Test Laboratorium. Biasanya tes yang digunakan termasuk jumlah darah
lengkap (CBC), protein fase akut [laju endap darah (ESR), protein c-reaktif
(CRP)], kimia darah, rematik, dan studi penyakit menular. CBC membantu
memberikan perkiraan kesehatan umum seseorang. Berdasarkan tingkat
hematokrit, indikasi kesehatan medis dan gizi orang itu dapat disimpulkan.
Bentuk sel darah merah memungkinkan untuk penentuan penyakit yang
menyebabkan rasa sakit seperti anemia sel sabit. Sel darah putih ketika
ditinggikan dapat menunjukkan infeksi atau keganasan hematologi yang
mendasari. Mirip dengan sel darah putih, tingkat trombosit membantu
menjelaskan gangguan mieloproliferatif yang mendasari. Tingkat trombosit
juga mempengaruhi apakah pasien adalah kandidat untuk prosedur terapeutik
invasif (Vadivelu et al., 2011)s
Alat Penilaian Klinis. Instrumen penilaian standar, sering dalam bentuk
kuesioner atau persediaan, dalam penilaian pasien dengan nyeri. Kuesioner
memungkinkan pemeriksaan terfokus pada domain tertentu seperti intensitas
nyeri, fungsi fisik dan emosional, atau keyakinan mengatasi dan memberikan
data kuantitatif yang dapat digunakan untuk memahami fungsi pasien relatif
terhadap populasi umum atau pasien lain yang mengalami nyeri (Rathmell &
Wu, 2014).
Karena Nyeri bersifat subjektif antara individu, alat penilaian klinis telah
dikembangkan untuk membantu dalam memahami dan mencirikan gejala
nyeri. Skala Sederhana yang mengukur tingkat keparahan nyeri pasien
termasuk skala analog visual (VAS), skala penilaian numerik (NRS), dan
skala WAFA-Baker FACES (Vadivelu et al., 2011).

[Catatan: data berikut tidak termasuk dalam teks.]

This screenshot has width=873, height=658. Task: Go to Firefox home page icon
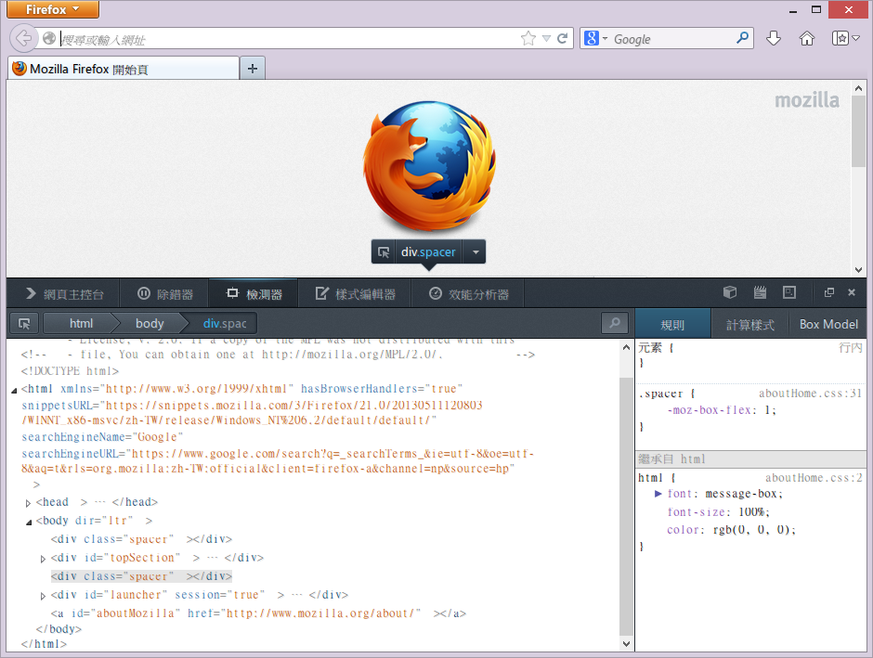807,39
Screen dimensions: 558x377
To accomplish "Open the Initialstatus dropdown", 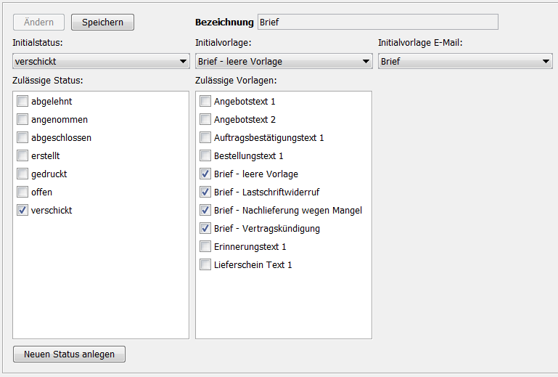I will [x=101, y=62].
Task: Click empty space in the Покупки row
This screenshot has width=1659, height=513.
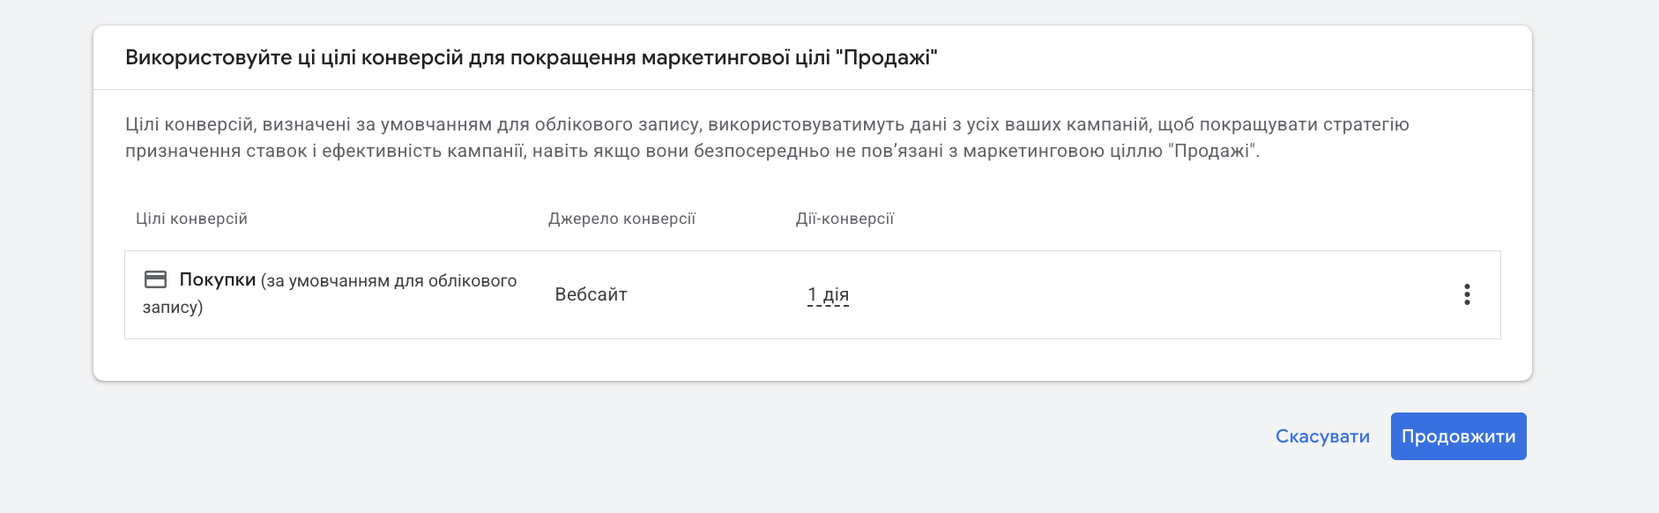Action: click(1146, 294)
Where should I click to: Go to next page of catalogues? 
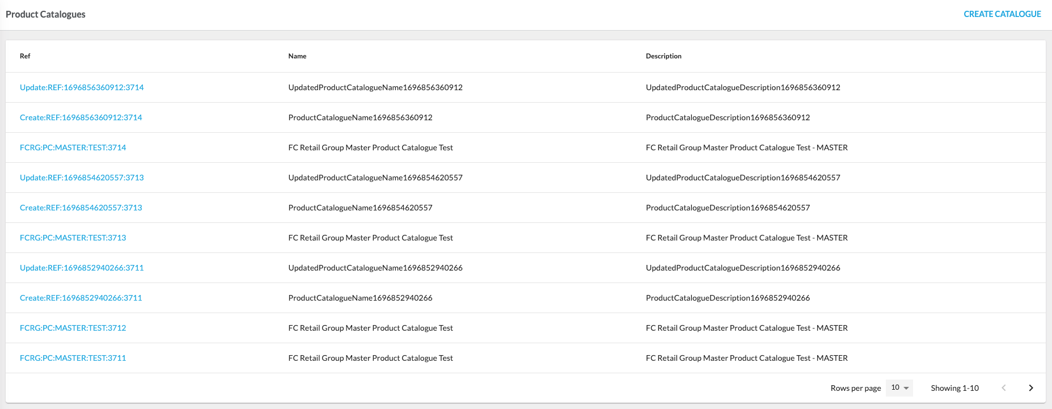click(x=1030, y=388)
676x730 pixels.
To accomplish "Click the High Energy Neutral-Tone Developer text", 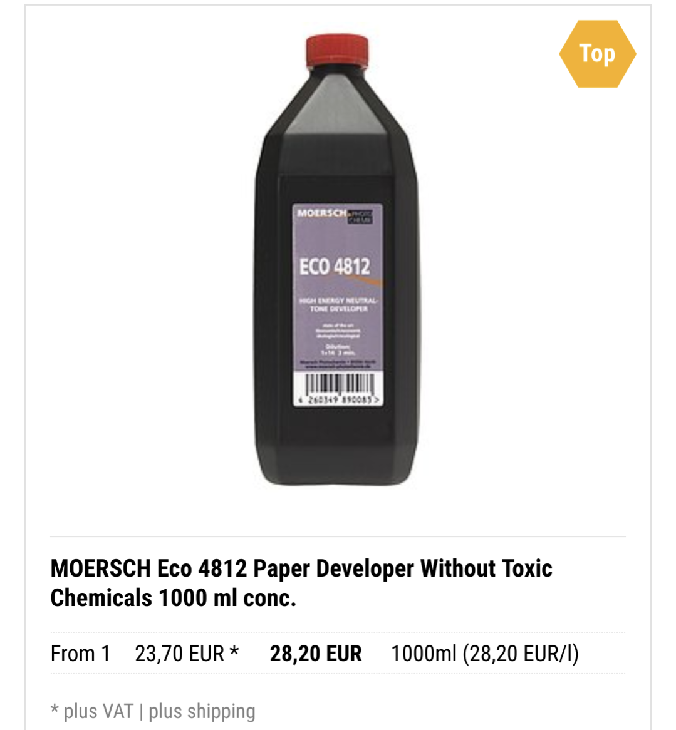I will point(339,304).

Skala penilaian numerik
(NRS), skala penilaian verbal (VRS), dan skala analog visual (VAS) adalah
ukuran intensitas nyeri yang paling sering digunakan (Rathmell & Wu,
2014).
Survei Dimensi Tunggal
VAS terdiri dari garis lurus 100-mm dengan kata-kata "tidak nyeri" di ujung
paling kiri dan "rasa sakit terburuk yang bisa dibayangkan" di ujung paling
kanan. Pasien diinstruksikan untuk menandai pada garis jumlah rasa sakit
yang mereka rasakan pada waktu saat ini. Dengan mengukur jarak dari ujung
paling kiri dari garis ke tanda pasien, representasi numerik rasa sakit pasien
dapat ditentukan. Metode survei sederhana ini membuat VAS sangat efektif
karena sifatnya kemudahan penggunaan serta mudah dimengerti (Vadivelu et
al., 2011).

NRS mencantumkan nomor 0-10, dengan “tidak nyeri” di ujung paling kiri
dan “rasa sakit terburuk yang bisa dibayangkan” di ujung paling kanan.

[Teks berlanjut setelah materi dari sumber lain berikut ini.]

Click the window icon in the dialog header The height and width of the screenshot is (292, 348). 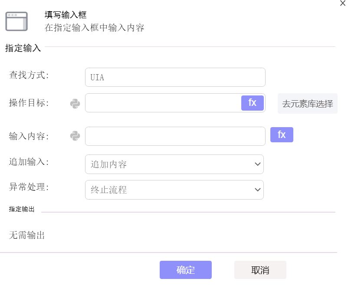point(16,21)
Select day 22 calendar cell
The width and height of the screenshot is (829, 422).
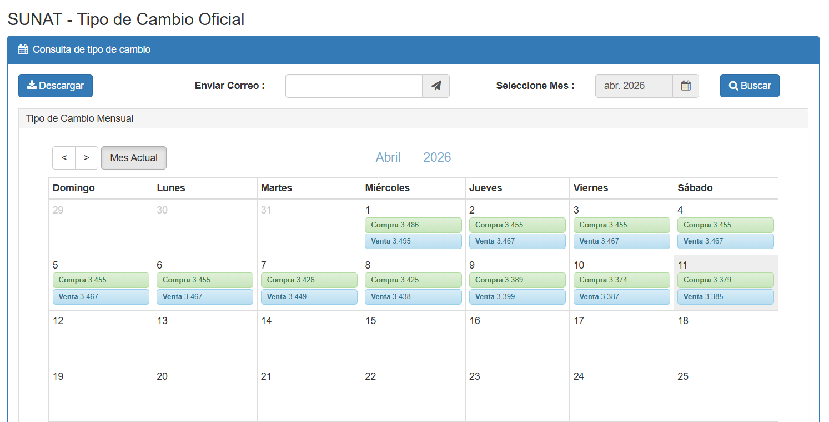413,394
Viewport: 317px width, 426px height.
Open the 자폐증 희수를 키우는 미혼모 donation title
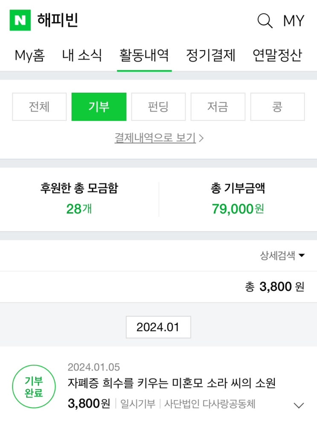click(x=172, y=383)
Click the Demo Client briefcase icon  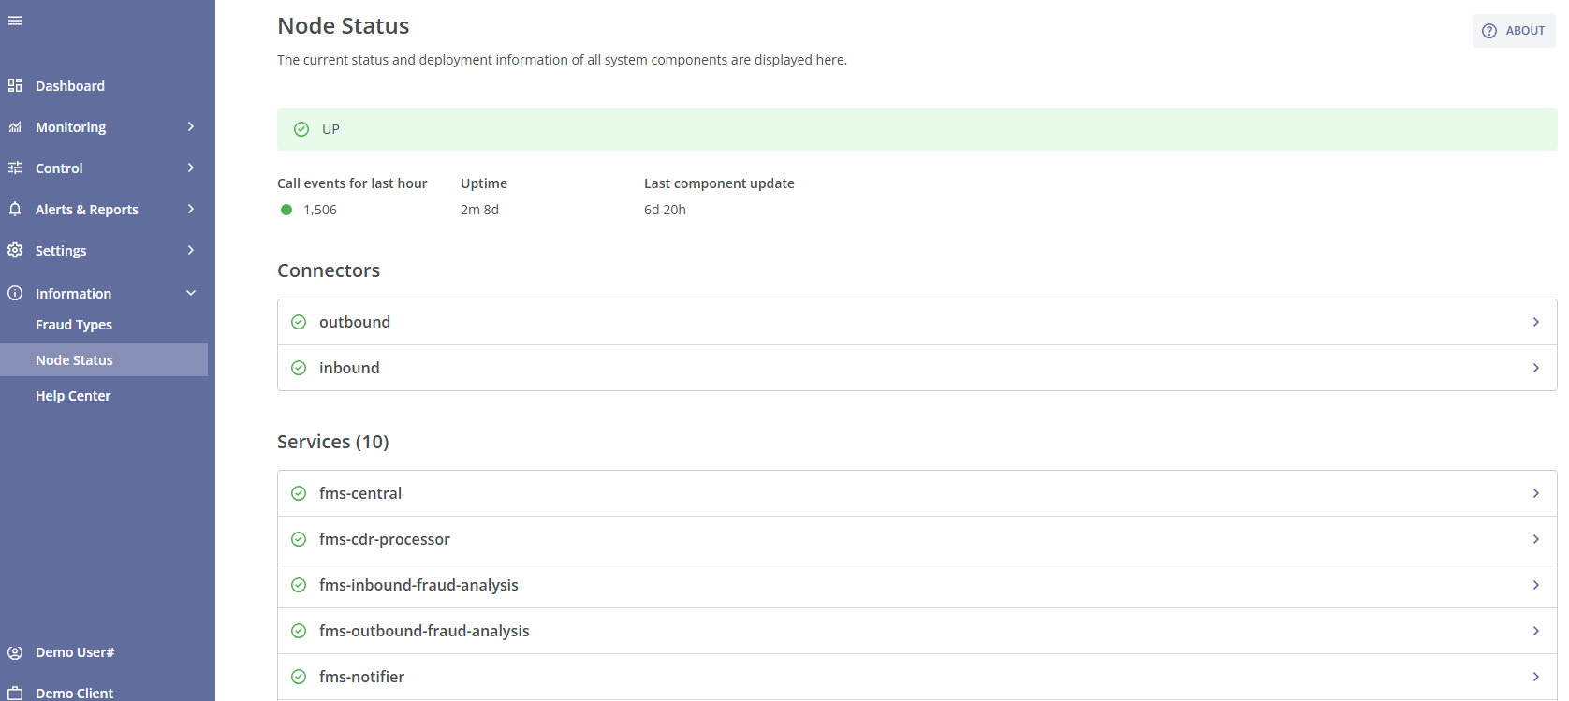(15, 693)
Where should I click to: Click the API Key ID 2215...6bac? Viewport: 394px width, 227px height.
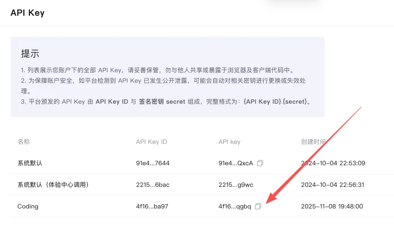point(152,185)
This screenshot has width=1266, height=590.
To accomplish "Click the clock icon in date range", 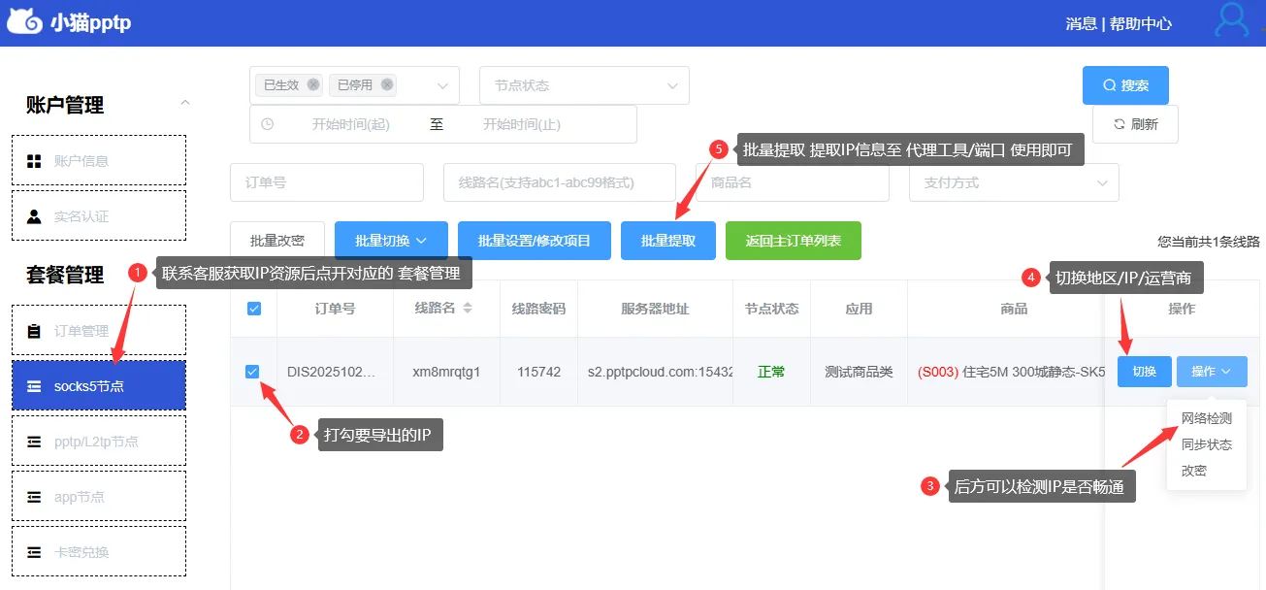I will pyautogui.click(x=268, y=124).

Dengan NRR, pasien diinstruksikan untuk melingkari angka yang terbaik
mewakili jumlah rasa sakit yang saat ini mereka alami. Namun, kerugian dari
skala NRS dan VAS terletak pada upaya mereka untuk menetapkan nilai
numerik ke proses yang kompleks dan multifaktorial. Kedua tes memiliki
nilai tertinggi yang sama untuk rasa sakit terburuk yang dialami, yang
membatasi kemampuan pasien untuk menyampaikan rasa sakitnya yang
memburuk jika pasien tersebut menandai rasa sakitnya sebagai rasa sakit
terburuk yang dapat dibayangkan pada evaluasi awal.

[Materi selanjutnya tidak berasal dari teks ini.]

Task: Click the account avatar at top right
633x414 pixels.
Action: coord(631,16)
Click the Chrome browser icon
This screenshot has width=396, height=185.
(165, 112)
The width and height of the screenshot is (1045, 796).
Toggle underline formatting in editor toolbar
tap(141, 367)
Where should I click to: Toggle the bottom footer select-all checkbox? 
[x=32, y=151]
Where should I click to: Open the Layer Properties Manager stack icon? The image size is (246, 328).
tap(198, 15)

Karena anak-anak memiliki lebih banyak kesulitan untuk mengukur tingkat


nyeri mereka, alat penilaian seperti skala Wong-Baker FACES dan Skala
Nyeri Wajah menyediakan alat ukur yang dapat diandalkan dan mudah
dipahami untuk anak-anak. Kerugian utama yang ditimbulkan oleh survei ini
adalah ketidakmampuan mereka untuk digunakan pada anak-anak di bawah
usia 3 tahun (Vadivelu et al., 2011).